● WHAT YOU NEED TO DO: Take the material below and reproduce, word for word, only the lines from the line with "Click the divider line above the Skyforce row" through the line with "Open the 'targeting' hyperlink text".

= Beginning of Section =

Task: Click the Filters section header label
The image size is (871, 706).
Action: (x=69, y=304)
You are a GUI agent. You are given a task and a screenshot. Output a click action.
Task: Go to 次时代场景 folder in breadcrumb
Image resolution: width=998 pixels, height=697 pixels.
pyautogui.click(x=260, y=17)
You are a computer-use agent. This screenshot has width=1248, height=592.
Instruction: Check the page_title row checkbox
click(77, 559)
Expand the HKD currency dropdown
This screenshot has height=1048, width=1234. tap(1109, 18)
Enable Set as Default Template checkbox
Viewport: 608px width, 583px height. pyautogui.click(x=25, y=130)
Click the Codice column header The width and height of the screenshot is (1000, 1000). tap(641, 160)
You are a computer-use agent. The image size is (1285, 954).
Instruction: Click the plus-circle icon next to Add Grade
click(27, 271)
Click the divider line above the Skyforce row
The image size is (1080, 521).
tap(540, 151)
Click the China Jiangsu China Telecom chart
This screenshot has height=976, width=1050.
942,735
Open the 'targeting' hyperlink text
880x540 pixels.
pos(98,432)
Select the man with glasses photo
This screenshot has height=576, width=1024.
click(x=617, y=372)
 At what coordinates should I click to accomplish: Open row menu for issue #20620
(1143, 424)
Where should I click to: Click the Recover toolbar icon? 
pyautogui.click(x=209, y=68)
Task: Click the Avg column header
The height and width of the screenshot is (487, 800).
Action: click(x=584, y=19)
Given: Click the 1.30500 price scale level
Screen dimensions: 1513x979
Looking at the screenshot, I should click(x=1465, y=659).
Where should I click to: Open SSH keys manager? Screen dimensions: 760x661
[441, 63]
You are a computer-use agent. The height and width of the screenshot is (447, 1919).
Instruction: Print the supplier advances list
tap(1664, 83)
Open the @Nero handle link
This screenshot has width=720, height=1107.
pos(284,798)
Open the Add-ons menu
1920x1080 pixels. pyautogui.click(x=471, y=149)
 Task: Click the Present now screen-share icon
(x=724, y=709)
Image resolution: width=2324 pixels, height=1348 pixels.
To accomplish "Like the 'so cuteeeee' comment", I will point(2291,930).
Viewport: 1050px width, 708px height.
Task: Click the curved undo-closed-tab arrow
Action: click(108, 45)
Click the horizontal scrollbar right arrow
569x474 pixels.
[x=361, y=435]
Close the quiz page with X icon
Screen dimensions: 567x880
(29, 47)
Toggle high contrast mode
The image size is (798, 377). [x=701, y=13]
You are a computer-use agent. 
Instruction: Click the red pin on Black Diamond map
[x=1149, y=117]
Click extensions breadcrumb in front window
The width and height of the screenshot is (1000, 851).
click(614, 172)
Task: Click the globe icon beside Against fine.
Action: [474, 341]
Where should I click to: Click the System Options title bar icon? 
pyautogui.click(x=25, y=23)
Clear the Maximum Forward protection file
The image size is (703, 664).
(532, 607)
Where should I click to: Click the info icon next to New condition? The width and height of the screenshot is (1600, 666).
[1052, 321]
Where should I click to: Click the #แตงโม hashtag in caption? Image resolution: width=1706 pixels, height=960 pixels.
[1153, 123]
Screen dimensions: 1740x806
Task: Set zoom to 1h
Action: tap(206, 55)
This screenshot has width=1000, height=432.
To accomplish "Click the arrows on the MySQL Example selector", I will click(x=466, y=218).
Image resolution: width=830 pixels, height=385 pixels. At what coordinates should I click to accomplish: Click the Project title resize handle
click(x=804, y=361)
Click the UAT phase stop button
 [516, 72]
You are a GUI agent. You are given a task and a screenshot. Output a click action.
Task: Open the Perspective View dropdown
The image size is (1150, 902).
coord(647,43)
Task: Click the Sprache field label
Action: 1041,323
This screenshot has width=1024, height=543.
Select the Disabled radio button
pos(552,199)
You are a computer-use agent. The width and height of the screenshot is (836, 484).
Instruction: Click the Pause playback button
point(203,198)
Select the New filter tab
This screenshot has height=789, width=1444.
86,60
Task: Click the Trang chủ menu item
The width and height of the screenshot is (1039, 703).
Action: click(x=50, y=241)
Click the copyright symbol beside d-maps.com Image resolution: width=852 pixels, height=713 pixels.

= End of Section =

● ANSWER SECTION:
Click the divider line above the Skyforce row
The image size is (1080, 521).
tap(540, 151)
Click the China Jiangsu China Telecom chart
This screenshot has height=976, width=1050.
942,735
Open the 'targeting' hyperlink text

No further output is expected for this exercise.